------ Exercise data ------
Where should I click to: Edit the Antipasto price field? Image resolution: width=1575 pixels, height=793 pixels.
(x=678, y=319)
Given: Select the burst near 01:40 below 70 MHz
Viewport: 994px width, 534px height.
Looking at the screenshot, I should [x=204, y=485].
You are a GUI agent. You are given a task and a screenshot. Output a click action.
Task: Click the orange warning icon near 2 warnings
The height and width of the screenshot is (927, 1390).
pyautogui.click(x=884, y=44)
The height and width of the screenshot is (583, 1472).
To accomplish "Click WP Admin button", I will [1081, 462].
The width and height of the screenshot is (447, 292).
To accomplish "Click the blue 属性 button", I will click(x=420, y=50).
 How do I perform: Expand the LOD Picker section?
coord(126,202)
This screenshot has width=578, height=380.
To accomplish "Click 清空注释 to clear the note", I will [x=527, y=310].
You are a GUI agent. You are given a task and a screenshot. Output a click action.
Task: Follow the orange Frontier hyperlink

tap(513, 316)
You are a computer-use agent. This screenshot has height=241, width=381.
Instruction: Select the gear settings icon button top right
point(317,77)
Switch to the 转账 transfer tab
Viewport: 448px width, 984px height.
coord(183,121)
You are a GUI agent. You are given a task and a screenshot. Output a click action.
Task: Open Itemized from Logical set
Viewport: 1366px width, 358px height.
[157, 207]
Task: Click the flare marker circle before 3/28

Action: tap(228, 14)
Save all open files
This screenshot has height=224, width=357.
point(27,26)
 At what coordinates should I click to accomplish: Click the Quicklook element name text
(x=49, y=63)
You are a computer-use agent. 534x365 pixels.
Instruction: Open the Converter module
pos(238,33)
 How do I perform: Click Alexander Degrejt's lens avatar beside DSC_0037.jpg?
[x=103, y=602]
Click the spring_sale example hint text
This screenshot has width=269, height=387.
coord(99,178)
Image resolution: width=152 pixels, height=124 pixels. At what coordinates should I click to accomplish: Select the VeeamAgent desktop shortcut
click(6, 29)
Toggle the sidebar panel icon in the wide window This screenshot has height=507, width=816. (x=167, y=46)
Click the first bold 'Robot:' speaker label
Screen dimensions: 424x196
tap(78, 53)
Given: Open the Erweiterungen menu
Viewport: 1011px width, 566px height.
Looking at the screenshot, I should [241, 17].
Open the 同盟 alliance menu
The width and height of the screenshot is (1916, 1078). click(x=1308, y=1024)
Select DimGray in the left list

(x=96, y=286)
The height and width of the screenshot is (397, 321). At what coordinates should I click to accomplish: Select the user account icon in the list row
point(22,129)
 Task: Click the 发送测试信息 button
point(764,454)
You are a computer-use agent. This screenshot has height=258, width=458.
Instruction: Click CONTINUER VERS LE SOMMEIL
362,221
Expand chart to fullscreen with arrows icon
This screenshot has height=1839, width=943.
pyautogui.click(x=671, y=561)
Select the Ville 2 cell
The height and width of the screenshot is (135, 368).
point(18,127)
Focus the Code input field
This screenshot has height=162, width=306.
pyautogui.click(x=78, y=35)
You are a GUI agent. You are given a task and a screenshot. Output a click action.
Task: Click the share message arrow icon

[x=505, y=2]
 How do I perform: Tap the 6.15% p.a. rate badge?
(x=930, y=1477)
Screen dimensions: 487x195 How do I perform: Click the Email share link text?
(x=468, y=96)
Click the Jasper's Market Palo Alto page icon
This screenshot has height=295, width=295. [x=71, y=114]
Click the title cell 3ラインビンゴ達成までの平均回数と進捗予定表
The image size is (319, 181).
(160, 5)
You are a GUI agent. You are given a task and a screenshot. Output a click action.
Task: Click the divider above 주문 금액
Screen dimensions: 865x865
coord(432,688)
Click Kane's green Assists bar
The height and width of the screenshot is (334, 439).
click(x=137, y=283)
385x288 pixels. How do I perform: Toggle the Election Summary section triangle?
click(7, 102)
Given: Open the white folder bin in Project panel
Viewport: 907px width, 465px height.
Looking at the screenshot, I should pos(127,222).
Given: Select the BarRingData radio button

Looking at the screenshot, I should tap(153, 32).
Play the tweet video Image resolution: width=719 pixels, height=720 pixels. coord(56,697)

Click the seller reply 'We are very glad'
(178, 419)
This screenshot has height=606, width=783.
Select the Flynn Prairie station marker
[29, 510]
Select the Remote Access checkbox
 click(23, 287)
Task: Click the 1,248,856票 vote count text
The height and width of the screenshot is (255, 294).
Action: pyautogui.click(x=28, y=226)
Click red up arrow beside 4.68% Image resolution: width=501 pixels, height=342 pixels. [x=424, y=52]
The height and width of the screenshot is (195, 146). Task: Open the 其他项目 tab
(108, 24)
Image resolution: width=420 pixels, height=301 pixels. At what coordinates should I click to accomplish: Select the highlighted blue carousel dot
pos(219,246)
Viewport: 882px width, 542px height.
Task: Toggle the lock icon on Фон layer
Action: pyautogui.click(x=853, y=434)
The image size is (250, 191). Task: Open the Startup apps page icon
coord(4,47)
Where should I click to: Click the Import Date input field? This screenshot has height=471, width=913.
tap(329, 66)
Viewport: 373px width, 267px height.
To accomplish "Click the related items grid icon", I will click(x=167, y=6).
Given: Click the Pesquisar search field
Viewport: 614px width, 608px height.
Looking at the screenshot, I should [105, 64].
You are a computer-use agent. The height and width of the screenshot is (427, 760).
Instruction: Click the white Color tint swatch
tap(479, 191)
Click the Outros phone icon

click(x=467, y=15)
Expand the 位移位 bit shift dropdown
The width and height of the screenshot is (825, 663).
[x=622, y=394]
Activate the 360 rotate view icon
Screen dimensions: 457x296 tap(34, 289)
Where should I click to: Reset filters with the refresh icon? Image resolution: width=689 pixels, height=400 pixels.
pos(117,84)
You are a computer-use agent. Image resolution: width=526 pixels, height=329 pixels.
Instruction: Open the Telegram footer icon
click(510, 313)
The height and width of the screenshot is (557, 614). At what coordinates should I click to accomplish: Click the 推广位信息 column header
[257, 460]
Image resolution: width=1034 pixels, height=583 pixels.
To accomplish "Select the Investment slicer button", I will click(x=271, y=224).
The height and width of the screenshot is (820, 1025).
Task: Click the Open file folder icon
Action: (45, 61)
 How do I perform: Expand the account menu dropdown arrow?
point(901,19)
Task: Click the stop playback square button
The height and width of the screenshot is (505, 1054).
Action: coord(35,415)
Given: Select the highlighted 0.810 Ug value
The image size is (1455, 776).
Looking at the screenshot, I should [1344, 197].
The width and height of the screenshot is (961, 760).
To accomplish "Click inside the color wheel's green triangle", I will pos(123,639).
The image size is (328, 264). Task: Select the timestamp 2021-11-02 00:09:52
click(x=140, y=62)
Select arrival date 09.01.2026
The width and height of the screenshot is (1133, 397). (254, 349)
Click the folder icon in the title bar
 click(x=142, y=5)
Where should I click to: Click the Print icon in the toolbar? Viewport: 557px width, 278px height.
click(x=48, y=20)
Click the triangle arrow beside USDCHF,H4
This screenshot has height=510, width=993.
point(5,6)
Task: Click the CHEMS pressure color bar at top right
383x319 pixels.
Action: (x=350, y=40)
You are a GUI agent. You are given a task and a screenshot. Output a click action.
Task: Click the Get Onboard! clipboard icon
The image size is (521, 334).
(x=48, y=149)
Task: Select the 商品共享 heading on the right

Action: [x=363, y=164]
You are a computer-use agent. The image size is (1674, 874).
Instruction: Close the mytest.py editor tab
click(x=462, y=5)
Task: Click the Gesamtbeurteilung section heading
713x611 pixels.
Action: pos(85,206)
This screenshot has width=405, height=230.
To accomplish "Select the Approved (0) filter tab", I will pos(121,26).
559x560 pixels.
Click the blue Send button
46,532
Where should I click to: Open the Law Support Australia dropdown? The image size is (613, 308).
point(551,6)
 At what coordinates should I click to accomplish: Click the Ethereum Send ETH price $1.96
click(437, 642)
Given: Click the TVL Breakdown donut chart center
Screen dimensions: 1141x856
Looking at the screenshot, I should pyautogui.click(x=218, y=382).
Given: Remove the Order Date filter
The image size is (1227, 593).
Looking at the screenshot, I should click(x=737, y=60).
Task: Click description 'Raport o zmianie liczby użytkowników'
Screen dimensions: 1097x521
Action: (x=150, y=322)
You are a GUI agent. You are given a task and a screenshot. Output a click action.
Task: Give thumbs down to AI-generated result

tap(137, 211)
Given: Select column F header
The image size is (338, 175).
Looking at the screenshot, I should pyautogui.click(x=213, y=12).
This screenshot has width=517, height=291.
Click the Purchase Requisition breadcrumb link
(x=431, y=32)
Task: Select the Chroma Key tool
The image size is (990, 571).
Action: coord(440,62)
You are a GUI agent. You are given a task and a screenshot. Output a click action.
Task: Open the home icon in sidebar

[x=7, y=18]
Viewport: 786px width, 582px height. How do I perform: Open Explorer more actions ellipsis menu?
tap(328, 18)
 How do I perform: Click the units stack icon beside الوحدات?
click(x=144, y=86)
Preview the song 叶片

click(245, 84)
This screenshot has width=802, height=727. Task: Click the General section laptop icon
------
Activity:
Please return every line of the records that contains the word "chart".

Reply to the task:
Expand chart to fullscreen with arrows icon
Given: Click the TVL Breakdown donut chart center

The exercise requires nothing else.